| Sun exposure may aid skin cancer victims { February 2 2005 } Original Source Link: (May no longer be active) http://www.baltimoresun.com/news/nationworld/bal-te.sun02feb02,1,7549479.story?coll=bal-nationworld-headlineshttp://www.baltimoresun.com/news/nationworld/bal-te.sun02feb02,1,7549479.story?coll=bal-nationworld-headlines
Sun exposure, a major factor in skin cancer, may aid victims More research needed on studies, scientists say
Associated Press February 2, 2005
WASHINGTON - Sun exposure, a major risk factor for the potentially deadly skin cancer melanoma, also might help victims survive the disease, new research indicates.
And a second study indicates that exposure to sunlight may reduce the risk of getting cancer of the lymph glands.
Researchers stress that their findings do not mean people should rush out and start baking in the sun. An editorial accompanying the studies said that more research is needed.
"Sunlight, particularly ultraviolet radiation, is a very well established human carcinogen," said Kathleen M. Egan of Vanderbilt University Medical Center. "Nothing in these papers should in any way detract from this message."

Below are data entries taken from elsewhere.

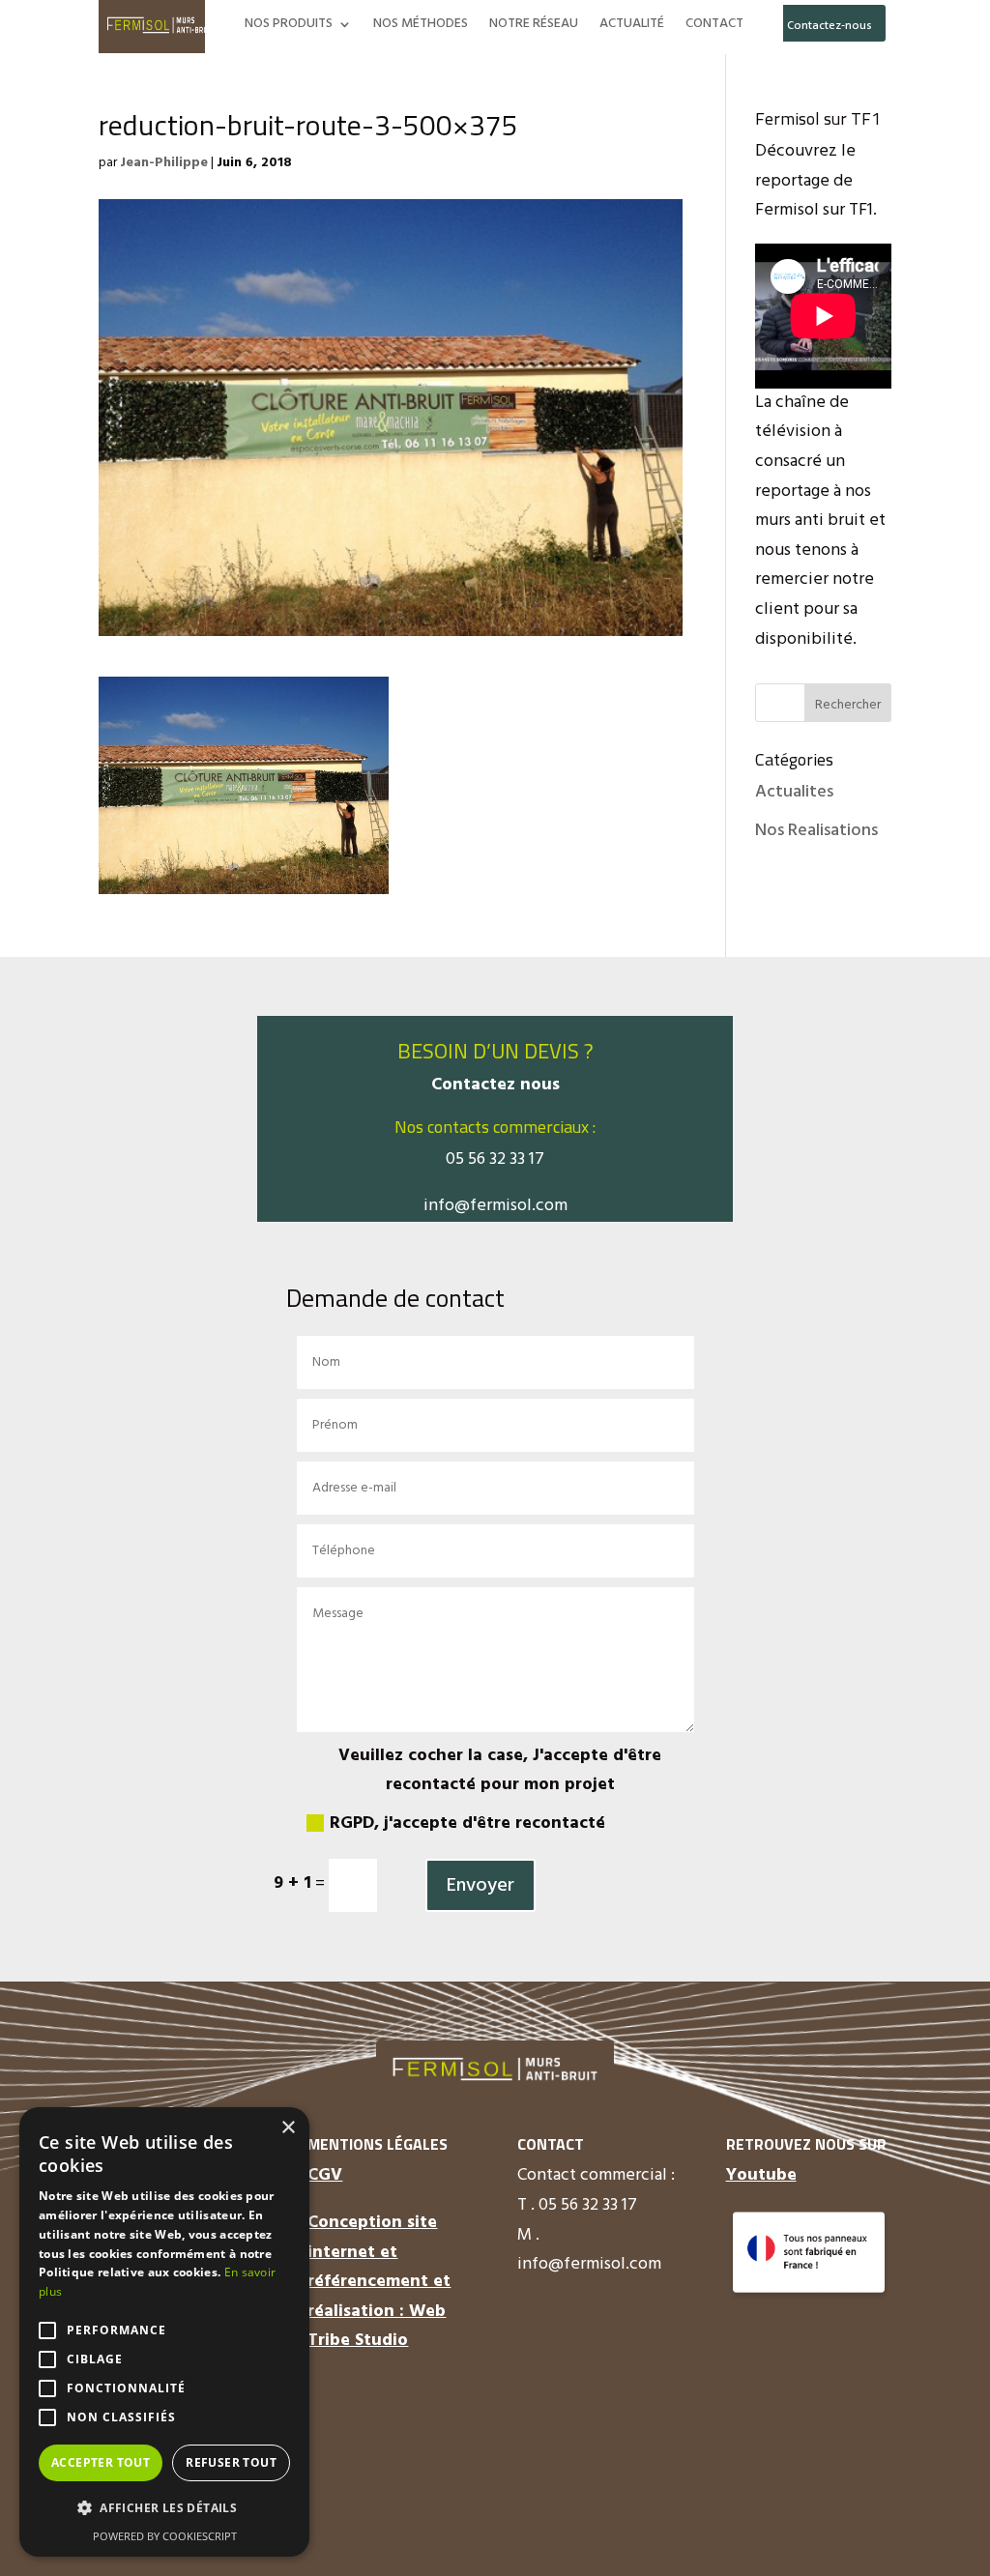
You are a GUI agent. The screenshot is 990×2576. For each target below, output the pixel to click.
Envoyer (480, 1885)
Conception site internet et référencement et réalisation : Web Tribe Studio (379, 2282)
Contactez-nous (829, 26)
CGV (324, 2175)
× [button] (287, 2128)
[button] (164, 2509)
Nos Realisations (816, 831)
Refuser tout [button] (231, 2462)
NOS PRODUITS (289, 26)
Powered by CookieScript (165, 2536)
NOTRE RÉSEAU (533, 26)
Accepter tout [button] (100, 2462)
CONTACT (714, 26)
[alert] (164, 2332)
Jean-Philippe (164, 163)
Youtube (761, 2175)
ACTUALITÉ (631, 26)
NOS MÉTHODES (420, 26)
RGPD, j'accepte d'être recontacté (467, 1823)
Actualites (794, 792)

But the new reports, being published this week in the Journal of the National Cancer Institute, provide important clues to the development of these cancers and factors that may slow or stop them.
Melanoma has been increasing over the past half-century in developed countries with Caucasian populations, and studies have consistently found exposure to the sun a major factor.
But a new look at 528 melanoma victims over five years also found that increased sun exposure led to increased survivability, according to the study led by Marianne Berwick of the department of internal medicine at the University of New Mexico.
"It's totally counterintuitive, and we're trying to investigate it," said Berwick, who is doing a similar study of 3,700 melanoma patients worldwide. "It's really strange, because sunburn seems to be one of the factors associated with improved survival."
In the second study, a research team led by Karin Ekstrom Smedby of the Karolinska Institute in Sweden studied 3,000 lymph cancer patients and a similar number of people without lymph cancer in Denmark and Sweden. The researchers found that increased exposure to ultraviolet radiation through sunbathing and sunburns resulted in a reduced incidence of non-Hodgkin's lymphoma.